### Task brief:
Transcribe the stretch of entries below from the line with "Open the 全部机器人" through the line with "Given: Toggle the hamburger sidebar menu", exactly and with both ends included; leave out all other lines.

■ ■ ■

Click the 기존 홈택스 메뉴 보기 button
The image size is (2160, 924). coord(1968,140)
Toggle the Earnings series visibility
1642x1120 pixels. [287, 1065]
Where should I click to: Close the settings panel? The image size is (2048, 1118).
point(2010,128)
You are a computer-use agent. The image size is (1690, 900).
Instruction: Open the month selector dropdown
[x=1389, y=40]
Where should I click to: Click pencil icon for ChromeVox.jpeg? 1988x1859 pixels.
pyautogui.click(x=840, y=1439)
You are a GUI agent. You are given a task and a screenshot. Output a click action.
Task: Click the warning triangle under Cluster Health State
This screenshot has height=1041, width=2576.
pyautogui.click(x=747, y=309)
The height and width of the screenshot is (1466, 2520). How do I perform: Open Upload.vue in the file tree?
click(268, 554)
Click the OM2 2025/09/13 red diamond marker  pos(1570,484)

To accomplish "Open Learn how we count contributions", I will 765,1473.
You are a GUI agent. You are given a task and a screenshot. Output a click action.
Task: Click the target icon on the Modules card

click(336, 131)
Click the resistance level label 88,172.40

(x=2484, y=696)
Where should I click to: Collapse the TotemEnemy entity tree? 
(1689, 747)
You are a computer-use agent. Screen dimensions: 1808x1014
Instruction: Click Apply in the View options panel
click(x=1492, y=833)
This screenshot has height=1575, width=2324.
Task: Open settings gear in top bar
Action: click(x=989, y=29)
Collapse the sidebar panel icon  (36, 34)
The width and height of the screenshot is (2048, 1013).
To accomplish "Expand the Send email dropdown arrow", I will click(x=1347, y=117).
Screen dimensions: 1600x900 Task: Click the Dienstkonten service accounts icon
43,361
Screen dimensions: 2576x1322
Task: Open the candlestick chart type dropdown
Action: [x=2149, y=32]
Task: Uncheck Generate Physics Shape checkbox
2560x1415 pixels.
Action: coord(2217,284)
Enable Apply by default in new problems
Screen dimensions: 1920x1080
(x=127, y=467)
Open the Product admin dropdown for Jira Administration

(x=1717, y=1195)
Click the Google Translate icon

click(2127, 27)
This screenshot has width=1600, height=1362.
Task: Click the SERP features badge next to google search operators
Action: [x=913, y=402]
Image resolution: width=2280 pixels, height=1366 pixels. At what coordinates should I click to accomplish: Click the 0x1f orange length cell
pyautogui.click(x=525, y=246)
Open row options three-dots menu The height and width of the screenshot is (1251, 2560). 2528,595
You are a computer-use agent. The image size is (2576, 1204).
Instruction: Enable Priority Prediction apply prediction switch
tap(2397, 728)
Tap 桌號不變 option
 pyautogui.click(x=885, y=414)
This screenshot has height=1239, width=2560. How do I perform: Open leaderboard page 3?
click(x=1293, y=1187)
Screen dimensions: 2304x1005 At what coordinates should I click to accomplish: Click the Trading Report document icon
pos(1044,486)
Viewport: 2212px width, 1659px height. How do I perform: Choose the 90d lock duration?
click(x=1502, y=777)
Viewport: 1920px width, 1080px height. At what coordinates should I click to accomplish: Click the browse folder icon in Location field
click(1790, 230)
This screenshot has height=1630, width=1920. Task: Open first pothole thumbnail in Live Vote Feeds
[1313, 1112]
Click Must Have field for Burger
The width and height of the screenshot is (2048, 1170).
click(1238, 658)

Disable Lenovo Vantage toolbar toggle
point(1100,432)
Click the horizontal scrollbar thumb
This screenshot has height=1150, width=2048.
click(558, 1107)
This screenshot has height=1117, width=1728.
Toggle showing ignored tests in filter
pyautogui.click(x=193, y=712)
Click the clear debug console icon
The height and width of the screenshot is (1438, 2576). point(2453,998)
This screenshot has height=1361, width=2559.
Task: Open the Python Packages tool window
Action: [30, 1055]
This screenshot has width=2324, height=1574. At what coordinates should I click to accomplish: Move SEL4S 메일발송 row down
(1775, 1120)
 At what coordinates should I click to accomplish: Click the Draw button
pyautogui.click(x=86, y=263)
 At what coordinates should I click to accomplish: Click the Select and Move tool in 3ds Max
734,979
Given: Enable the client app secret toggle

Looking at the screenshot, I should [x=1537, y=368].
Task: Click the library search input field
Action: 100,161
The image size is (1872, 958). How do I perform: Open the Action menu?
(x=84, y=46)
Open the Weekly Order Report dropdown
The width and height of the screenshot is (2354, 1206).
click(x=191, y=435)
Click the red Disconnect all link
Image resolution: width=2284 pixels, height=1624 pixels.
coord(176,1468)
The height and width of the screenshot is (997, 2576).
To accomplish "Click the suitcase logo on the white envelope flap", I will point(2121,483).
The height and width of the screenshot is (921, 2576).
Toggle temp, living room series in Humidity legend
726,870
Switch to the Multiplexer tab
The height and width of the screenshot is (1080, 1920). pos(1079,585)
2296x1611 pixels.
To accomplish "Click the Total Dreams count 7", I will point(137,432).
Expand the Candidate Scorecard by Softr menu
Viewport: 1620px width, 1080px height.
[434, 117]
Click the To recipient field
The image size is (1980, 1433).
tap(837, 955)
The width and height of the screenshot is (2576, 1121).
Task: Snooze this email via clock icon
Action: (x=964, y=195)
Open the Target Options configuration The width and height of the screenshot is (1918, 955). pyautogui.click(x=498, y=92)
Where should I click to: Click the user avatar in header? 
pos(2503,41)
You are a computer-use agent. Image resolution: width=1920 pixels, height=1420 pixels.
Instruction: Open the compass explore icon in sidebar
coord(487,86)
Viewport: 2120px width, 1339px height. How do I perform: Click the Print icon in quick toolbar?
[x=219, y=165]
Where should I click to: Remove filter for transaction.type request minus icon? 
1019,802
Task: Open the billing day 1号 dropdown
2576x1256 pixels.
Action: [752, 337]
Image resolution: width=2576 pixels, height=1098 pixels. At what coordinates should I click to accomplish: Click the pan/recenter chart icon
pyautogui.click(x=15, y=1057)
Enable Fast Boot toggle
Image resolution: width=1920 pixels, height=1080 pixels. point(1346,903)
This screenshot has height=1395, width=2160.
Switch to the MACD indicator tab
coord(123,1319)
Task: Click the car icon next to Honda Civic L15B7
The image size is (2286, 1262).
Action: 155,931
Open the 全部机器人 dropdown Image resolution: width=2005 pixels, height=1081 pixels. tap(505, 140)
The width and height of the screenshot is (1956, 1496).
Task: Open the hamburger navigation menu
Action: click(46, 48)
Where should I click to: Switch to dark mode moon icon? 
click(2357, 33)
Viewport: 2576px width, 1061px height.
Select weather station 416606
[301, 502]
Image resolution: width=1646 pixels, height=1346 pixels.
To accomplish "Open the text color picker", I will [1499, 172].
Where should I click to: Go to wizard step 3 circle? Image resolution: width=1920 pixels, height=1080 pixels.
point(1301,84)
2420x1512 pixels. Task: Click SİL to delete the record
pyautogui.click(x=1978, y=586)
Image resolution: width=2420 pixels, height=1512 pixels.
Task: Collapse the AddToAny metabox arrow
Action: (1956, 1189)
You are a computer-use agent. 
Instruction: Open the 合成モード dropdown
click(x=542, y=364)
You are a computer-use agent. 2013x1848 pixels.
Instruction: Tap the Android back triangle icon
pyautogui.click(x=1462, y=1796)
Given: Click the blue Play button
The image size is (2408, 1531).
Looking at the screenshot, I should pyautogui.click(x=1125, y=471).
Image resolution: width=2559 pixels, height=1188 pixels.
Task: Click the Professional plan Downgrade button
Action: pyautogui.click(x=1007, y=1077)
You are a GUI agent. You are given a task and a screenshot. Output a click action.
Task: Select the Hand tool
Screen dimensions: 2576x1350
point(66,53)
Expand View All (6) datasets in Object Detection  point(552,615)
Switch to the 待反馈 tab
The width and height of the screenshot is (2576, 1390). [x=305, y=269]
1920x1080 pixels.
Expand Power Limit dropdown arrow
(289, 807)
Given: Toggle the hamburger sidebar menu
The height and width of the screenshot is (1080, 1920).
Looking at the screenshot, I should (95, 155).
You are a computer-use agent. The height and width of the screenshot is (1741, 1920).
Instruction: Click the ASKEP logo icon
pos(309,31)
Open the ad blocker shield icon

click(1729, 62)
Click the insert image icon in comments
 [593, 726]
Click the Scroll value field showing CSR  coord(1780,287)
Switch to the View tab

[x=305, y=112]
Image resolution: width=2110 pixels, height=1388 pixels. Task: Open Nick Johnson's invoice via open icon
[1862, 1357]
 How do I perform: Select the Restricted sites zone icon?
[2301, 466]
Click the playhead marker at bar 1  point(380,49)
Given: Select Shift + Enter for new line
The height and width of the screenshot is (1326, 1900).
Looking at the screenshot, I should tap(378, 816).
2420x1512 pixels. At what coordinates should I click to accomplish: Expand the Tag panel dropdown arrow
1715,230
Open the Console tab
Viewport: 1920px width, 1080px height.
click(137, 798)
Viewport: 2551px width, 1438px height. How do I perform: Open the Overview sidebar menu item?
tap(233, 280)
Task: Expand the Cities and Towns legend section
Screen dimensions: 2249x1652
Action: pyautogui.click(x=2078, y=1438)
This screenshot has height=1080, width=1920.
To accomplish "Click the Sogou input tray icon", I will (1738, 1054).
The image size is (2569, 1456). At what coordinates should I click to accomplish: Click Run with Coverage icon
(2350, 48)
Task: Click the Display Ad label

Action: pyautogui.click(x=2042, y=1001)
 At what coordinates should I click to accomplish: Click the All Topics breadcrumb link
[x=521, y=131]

■ ■ ■

### Answer section:
Open the 全部机器人 dropdown Image resolution: width=2005 pixels, height=1081 pixels. tap(505, 140)
The width and height of the screenshot is (1956, 1496).
Task: Open the hamburger navigation menu
Action: click(46, 48)
Where should I click to: Switch to dark mode moon icon? 
click(2357, 33)
Viewport: 2576px width, 1061px height.
Select weather station 416606
[301, 502]
Image resolution: width=1646 pixels, height=1346 pixels.
To accomplish "Open the text color picker", I will [1499, 172].
Where should I click to: Go to wizard step 3 circle? Image resolution: width=1920 pixels, height=1080 pixels.
point(1301,84)
2420x1512 pixels. Task: Click SİL to delete the record
pyautogui.click(x=1978, y=586)
Image resolution: width=2420 pixels, height=1512 pixels.
Task: Collapse the AddToAny metabox arrow
Action: (1956, 1189)
You are a computer-use agent. 
Instruction: Open the 合成モード dropdown
click(x=542, y=364)
You are a computer-use agent. 2013x1848 pixels.
Instruction: Tap the Android back triangle icon
pyautogui.click(x=1462, y=1796)
Given: Click the blue Play button
The image size is (2408, 1531).
Looking at the screenshot, I should pyautogui.click(x=1125, y=471).
Image resolution: width=2559 pixels, height=1188 pixels.
Task: Click the Professional plan Downgrade button
Action: pyautogui.click(x=1007, y=1077)
You are a GUI agent. You are given a task and a screenshot. Output a click action.
Task: Select the Hand tool
Screen dimensions: 2576x1350
point(66,53)
Expand View All (6) datasets in Object Detection  point(552,615)
Switch to the 待反馈 tab
The width and height of the screenshot is (2576, 1390). [x=305, y=269]
1920x1080 pixels.
Expand Power Limit dropdown arrow
(289, 807)
Given: Toggle the hamburger sidebar menu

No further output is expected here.